В общем-то, основной темой тех лет, когда заходила речь о них с Уизли, был вопрос, когда же состоится свадьба.
Было известно, что живут они вместе, в неплохой квартирке в Кенсингтоне, в магическом квартале. Грейнджер утром ходила в министерство, вечером - домой, выходные они проводили, если не было светских обязанностей, либо в Норе, либо встречаясь с друзьями.
Крам был на пике карьеры ловца и собирал лавры и визжащих поклонниц по всем столицам Европы и Америки.

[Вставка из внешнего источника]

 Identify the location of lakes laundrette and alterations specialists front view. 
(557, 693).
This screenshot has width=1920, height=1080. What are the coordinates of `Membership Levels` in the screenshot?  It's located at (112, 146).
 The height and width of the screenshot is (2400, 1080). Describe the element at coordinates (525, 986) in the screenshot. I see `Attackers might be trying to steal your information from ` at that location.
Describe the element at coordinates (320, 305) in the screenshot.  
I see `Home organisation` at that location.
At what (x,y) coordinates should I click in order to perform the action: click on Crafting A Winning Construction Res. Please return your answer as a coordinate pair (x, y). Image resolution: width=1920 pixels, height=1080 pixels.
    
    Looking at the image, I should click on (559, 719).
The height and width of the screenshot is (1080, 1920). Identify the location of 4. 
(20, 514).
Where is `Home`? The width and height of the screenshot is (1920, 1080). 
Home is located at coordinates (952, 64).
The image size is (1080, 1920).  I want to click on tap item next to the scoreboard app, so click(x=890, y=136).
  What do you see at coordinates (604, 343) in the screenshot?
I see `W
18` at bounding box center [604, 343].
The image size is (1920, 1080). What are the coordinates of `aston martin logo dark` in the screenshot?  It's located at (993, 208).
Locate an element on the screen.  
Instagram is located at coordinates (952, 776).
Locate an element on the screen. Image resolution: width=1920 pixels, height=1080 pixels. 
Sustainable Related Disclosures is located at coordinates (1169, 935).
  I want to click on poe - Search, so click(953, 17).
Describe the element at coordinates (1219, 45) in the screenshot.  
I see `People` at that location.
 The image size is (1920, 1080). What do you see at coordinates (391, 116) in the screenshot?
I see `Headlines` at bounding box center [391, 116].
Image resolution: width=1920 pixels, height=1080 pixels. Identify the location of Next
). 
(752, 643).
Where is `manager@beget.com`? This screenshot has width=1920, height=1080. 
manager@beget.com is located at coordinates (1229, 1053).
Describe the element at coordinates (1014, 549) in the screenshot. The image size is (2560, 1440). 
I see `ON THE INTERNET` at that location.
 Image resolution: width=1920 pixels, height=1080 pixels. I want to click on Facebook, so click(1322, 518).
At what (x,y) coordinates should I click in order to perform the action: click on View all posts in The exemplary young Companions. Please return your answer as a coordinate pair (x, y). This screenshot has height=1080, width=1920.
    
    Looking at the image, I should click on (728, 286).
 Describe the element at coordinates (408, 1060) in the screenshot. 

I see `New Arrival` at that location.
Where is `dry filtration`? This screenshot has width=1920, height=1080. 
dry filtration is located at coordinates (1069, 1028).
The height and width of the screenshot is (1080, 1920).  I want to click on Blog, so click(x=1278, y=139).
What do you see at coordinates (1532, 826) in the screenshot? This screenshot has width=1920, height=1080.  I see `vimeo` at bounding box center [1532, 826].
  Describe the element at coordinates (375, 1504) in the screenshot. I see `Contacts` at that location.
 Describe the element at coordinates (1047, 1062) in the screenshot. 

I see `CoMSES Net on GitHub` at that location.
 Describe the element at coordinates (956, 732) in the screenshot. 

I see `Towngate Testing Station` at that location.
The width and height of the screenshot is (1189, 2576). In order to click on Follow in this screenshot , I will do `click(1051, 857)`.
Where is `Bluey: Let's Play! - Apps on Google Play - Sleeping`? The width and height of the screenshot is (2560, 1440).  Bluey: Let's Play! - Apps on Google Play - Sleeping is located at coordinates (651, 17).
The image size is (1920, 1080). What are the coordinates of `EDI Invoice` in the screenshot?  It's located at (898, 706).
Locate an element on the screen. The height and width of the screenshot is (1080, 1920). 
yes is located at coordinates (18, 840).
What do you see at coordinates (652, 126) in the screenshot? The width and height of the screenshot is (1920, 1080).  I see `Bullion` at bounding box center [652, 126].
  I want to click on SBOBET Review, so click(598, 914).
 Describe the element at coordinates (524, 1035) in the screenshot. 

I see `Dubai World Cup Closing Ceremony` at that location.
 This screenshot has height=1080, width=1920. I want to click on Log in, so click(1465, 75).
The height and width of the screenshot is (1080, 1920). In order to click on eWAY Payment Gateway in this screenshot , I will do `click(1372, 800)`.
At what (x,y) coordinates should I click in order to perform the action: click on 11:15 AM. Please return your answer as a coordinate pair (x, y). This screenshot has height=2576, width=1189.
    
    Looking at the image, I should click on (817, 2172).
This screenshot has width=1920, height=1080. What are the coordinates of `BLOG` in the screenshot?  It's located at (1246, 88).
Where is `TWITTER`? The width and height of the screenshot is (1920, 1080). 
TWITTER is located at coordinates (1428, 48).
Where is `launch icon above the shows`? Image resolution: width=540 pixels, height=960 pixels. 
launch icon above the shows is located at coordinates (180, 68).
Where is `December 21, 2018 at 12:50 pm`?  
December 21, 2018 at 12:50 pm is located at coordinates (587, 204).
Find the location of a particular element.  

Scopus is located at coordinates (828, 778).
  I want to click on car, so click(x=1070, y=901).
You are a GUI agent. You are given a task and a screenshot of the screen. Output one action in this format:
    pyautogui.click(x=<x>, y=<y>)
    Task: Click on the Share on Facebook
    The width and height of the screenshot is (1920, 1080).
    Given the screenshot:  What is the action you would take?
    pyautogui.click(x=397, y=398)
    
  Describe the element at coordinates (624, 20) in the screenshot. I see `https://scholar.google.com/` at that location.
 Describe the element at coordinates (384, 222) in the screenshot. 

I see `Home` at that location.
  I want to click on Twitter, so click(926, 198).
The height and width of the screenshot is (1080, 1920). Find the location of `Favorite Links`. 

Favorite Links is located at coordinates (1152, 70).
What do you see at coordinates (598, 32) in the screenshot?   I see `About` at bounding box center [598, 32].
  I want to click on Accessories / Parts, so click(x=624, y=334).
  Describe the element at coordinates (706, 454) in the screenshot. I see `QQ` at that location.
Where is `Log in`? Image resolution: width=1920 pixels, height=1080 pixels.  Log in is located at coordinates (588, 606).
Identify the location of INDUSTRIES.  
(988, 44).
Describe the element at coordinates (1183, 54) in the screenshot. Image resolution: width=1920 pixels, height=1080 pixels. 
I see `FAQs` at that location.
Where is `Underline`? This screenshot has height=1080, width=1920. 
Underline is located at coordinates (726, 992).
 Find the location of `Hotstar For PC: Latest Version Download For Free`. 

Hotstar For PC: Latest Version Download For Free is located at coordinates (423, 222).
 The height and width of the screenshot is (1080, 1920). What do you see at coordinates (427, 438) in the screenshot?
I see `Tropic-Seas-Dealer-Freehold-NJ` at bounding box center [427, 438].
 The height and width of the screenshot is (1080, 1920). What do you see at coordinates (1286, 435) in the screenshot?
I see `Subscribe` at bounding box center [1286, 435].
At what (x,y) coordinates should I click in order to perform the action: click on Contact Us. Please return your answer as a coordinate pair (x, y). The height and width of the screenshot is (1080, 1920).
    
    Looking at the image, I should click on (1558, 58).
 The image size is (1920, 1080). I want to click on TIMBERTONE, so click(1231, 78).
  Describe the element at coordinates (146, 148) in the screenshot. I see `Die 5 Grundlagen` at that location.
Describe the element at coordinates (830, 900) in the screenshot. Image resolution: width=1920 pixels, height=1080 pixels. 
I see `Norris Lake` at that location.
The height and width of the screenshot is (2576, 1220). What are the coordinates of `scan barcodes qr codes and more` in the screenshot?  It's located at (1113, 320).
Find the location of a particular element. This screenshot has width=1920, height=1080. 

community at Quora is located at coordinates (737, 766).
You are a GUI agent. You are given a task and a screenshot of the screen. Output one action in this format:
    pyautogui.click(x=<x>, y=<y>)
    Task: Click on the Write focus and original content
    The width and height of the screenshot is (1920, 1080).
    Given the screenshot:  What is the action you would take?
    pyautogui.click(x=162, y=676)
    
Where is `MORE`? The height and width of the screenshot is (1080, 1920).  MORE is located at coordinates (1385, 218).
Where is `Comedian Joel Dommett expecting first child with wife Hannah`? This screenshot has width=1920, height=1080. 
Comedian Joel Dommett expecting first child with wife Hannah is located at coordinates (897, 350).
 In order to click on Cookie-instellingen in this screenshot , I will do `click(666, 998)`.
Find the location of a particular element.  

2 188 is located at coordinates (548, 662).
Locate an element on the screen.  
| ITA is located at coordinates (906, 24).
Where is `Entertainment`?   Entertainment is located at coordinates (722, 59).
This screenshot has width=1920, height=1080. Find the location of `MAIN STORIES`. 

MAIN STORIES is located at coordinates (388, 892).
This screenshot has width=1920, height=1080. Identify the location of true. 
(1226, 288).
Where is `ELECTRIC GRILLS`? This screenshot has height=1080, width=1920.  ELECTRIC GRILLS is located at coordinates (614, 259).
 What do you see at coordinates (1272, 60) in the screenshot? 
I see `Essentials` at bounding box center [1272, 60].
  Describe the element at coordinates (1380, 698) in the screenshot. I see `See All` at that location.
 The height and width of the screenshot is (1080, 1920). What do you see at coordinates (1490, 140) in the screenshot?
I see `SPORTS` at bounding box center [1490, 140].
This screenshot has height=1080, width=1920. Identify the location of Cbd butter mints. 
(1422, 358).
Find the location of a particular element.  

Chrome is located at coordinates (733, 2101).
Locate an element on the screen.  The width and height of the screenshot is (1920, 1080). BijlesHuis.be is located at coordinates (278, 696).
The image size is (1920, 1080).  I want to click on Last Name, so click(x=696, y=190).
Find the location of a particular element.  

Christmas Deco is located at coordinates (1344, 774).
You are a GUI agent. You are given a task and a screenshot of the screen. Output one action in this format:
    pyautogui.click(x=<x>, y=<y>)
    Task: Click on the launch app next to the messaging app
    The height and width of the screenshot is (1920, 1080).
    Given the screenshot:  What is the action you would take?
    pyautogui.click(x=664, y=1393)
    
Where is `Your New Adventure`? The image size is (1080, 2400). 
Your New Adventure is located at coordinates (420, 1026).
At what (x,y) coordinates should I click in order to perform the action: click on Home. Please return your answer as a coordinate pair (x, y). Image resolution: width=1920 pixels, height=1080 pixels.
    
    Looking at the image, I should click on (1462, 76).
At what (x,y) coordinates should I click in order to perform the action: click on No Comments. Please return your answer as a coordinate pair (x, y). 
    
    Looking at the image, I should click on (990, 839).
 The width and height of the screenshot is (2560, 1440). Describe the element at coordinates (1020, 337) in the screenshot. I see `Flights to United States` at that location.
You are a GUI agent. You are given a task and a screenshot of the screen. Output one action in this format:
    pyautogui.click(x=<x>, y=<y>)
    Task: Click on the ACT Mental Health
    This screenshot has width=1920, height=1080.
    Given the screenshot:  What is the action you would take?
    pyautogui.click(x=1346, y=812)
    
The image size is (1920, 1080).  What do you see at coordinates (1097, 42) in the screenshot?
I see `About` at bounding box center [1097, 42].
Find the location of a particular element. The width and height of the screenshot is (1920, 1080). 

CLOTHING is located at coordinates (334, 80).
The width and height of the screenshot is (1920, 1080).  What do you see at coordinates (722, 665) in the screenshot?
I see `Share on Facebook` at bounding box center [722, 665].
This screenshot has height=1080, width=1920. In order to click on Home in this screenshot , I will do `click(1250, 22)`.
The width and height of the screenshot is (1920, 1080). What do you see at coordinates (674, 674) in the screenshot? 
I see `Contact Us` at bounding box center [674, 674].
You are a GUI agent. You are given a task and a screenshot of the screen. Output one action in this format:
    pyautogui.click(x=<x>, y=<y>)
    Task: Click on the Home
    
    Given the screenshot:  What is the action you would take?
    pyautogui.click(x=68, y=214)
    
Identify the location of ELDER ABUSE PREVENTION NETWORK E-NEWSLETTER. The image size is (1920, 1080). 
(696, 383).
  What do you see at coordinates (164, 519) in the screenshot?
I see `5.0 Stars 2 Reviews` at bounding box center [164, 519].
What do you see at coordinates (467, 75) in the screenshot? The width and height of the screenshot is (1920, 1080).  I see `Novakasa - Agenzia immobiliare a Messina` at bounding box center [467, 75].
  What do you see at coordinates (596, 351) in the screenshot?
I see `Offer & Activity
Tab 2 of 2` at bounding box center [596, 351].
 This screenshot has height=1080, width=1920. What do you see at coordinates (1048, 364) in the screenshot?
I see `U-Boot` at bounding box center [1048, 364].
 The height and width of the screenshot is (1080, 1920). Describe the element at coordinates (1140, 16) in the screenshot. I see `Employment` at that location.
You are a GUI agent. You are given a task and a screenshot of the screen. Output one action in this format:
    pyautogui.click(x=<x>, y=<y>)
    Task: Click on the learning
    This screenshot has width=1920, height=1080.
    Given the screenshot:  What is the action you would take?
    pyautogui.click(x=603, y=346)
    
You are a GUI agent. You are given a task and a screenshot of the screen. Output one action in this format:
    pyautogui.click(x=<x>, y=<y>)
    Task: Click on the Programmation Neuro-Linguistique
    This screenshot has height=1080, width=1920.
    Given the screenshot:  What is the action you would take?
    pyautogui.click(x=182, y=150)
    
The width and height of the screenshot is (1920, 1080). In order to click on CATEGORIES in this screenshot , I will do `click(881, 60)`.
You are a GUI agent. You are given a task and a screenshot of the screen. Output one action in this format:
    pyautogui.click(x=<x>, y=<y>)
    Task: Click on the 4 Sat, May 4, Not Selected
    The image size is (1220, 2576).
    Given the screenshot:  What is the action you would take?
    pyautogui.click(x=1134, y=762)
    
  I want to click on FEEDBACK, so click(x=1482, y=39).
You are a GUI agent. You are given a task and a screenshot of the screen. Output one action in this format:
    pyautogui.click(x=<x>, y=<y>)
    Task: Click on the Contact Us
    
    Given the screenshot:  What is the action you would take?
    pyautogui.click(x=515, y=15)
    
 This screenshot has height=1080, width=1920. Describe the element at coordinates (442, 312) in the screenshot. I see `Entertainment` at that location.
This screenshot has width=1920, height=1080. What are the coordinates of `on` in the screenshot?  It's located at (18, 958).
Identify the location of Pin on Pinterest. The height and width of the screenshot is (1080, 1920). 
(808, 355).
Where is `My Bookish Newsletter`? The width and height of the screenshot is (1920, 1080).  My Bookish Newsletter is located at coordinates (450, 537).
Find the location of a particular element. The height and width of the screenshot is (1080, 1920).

А потом он приехал в Лондон, потому что его тогдашнему клубу, испанскому «Ависпас», предстояло играть товарищеский матч с «Соколами». И на приеме после игры они с Грейнджер встретились, впервые после того года, когда дурмстрангские студенты провели целый год в Хогвартсе.
Что уж там случилось на приеме, никто толком не знал, а слухов, конечно, ходило множество. Драко помнил, конечно, что еще в школе Крам пытался ухаживать за Грейнджер и что они вроде как даже вместе ходили на Рождественский бал, но, Мордред подери, с тех пор утекло так много воды...
Хотя в глубине души, учитывая собственную глупую тайну, Драко все же допускал всякие дурацкие романтические вещи вроде любви с первого взгляда. Он ни за что бы в этом не признался, да и сам, по большому счету, всегда посмеивался над такими идеями, но...
Как бы то ни было, обратно Крам не уехал. Он летал на матчи и сборы, но все остальное время проводил в Лондоне, осадив квартиру в Кенсингтоне.
Он снял жилье в соседнем доме, он оккупировал кафе напротив, сразу и напропалую подкупив весь персонал чудовищными и регулярными чаевыми, он договорился с какйо-то оранжереей, и ее владелец лично, своей собственной персоной, каждое утро привозил к подъезду Грейнджер охапки самых разнообразных цветов.
Он ходил по пятам за Грейнджер в Министерство, переманил на свою сторону ее начальника, подарив ему годичный абонемент на все игры Британской Лиги, и поэтому получил беспрепятственный доступ в Министерство в обеденный перерыв, каждый раз появляясь увешанным коробками со снедью из лучших ресторанов.
Пресса сходила с ума от восторга и предвкушения.
Рональд Уизли сходил с ума от бешенства и ревности.
Гермиона Грейнджер сходила с ума от непрошибаемой настойчивости Виктора Крама.
Фанатки болгарина сходили с ума просто так, а Драко Малфой сходил с ума от жгучего любопытства, ожидая, чем же все это в итоге завершится.
Драко, как впрочем, и еще тьма репортеров, практически переселился в Кенсингтон.
Грейнджер была тверда, как камень, отвергая все и всяческие домогательства, но Драко казалось, что ее прежде бледные щеки теперь слегка розовеют, когда в поле зрения оказывался Крам.
Крам был крупный черноволосый парень, в отличной форме, и обладал настойчивостью слепого носорога. У него был шлейф мировой славы, толпы воздыхателей и непробиваемая уверенность самца, нашедшего свою пару.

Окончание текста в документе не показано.